Building on these findings, the observation that two synergies were sufficient to reconstruct all tasks suggests a relatively low-dimensional organization of neuromuscular control during the concentric phase (Eken et al., 2023). Synergy module 1 peaked during the early concentric phase, whereas synergy module 2 peaked during the latter half, reflecting a sequential organization of neuromuscular activation that is characteristic of upper-limb pushing actions. Notably, despite the conserved number of synergies, the three tasks exhibited clear task-specific differences in both synergy structure and activation timing. This finding suggests that performing similar movement patterns under different force demands is associated with changes in muscle-weighting distributions within each synergy (Fan et al., 2024), rather than simply scaling the activation magnitude of individual muscles. These observations are consistent with, yet extend, previous research on pushing tasks (Dhahbi et al., 2017b; Fan et al., 2025; Koch et al., 2012; Nichols and Szivak, 2021; Zalleg et al., 2020), by demonstrating that task-specific adjustments occur not only in activation magnitude but also in the underlying synergy organization. Earlier studies manipulating hand position or support width consistently showed an invariant number of synergies across push-up variations (Fan et al., 2025). Prior studies have also indicated that kneeling PP elicit higher activation in the PM, TB, and AD compared with traditional PP (García-Massó et al., 2011). Moreover, alterations in task intensity or load requirements have been shown to modify the contributions of major muscles involved in upper-limb propulsion. Building upon this body of evidence, our results further show that although the number of synergies remained constant across SP, PP, and SSP, both the internal weighting structure and the temporal activation profiles exhibited clear and systematic task specificity. This suggests that, under distinct mechanical demands, the observed EMG-derived synergy patterns do not simply reflect the scaling of a fixed synergy structure; rather, they indicate task-dependent adjustments in synergy composition and activation timing.

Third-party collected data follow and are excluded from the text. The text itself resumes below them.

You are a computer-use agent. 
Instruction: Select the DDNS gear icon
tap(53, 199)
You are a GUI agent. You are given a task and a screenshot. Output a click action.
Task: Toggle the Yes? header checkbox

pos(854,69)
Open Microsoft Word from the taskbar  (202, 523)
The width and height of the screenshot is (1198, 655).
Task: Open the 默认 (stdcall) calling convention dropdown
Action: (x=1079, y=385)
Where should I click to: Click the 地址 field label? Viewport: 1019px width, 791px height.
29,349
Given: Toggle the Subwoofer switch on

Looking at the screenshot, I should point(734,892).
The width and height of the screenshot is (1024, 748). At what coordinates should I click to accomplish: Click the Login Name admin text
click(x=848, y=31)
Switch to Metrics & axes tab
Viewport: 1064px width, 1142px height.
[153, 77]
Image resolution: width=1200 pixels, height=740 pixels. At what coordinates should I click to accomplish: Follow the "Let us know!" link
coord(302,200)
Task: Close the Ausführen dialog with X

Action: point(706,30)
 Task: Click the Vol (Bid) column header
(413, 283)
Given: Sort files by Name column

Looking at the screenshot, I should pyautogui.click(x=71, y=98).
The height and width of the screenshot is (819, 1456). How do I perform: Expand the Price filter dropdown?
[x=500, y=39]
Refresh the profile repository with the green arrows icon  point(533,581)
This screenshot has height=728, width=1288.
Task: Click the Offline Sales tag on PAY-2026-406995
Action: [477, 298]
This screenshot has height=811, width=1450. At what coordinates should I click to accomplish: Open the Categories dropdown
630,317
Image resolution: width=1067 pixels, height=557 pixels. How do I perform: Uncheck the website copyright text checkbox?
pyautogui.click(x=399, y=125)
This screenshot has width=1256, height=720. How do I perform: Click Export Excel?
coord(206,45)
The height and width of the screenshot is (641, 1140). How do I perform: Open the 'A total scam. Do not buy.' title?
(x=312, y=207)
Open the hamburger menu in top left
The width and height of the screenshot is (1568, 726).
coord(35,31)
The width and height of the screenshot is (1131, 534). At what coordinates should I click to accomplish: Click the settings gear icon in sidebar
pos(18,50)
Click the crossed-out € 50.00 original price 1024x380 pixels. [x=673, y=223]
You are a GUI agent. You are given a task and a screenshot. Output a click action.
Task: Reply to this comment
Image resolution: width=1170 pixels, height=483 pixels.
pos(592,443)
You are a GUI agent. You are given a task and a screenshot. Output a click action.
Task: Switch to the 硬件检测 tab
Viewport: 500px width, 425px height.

In synergy module 1, both PP and SSP exhibited lower weights for FCR and UT, but higher weights for RA and SA. This pattern suggests an increased demand for trunk stabilization (Saeterbakken et al., 2022) and scapular control (Umehara et al., 2018) during the initiation of explosive pushing actions (García-Massó et al., 2011). In contrast, the higher FCR and UT weights observed in the SP reflect its greater emphasis on forearm-mediated motor control (Wilke and Krause, 2019). These task-specific differences suggest that, under higher-velocity or higher-force demands, the observed EMG-derived synergy patterns may reflect reduced contributions from distal fine-control muscles and greater involvement of scapular-trunk stabilizers during proximal-to-distal force transmission. This interpretation is consistent with the findings of Krings et al.,(Krings et al., 2021), who reported decreased upper-arm muscle activity but increased shoulder muscle activation under higher loading demands. Additionally, synergy module 2 demonstrated greater weighting of FCR, TB, UT, and SA in both PP and SSP. This pattern indicates the critical role of scapular and trunk stabilization during the terminal phase of high-speed or high-load pushing (Saeterbakken et al., 2022), and reflecting the importance of wrist-forearm stability in maintaining distal rigidity to minimize energy loss in the kinetic chain. The increased contribution of TB, the primary elbow extensor (Kholinne et al., 2018), further suggests that forceful elbow extension is essential for achieving peak concentric output, particularly in high-intensity tasks. However, the lack of differences in AD, PD, and PM suggests that the observed pattern may reflect a relatively consistent proximal stabilization strategy across tasks (Bagherian et al., 2019).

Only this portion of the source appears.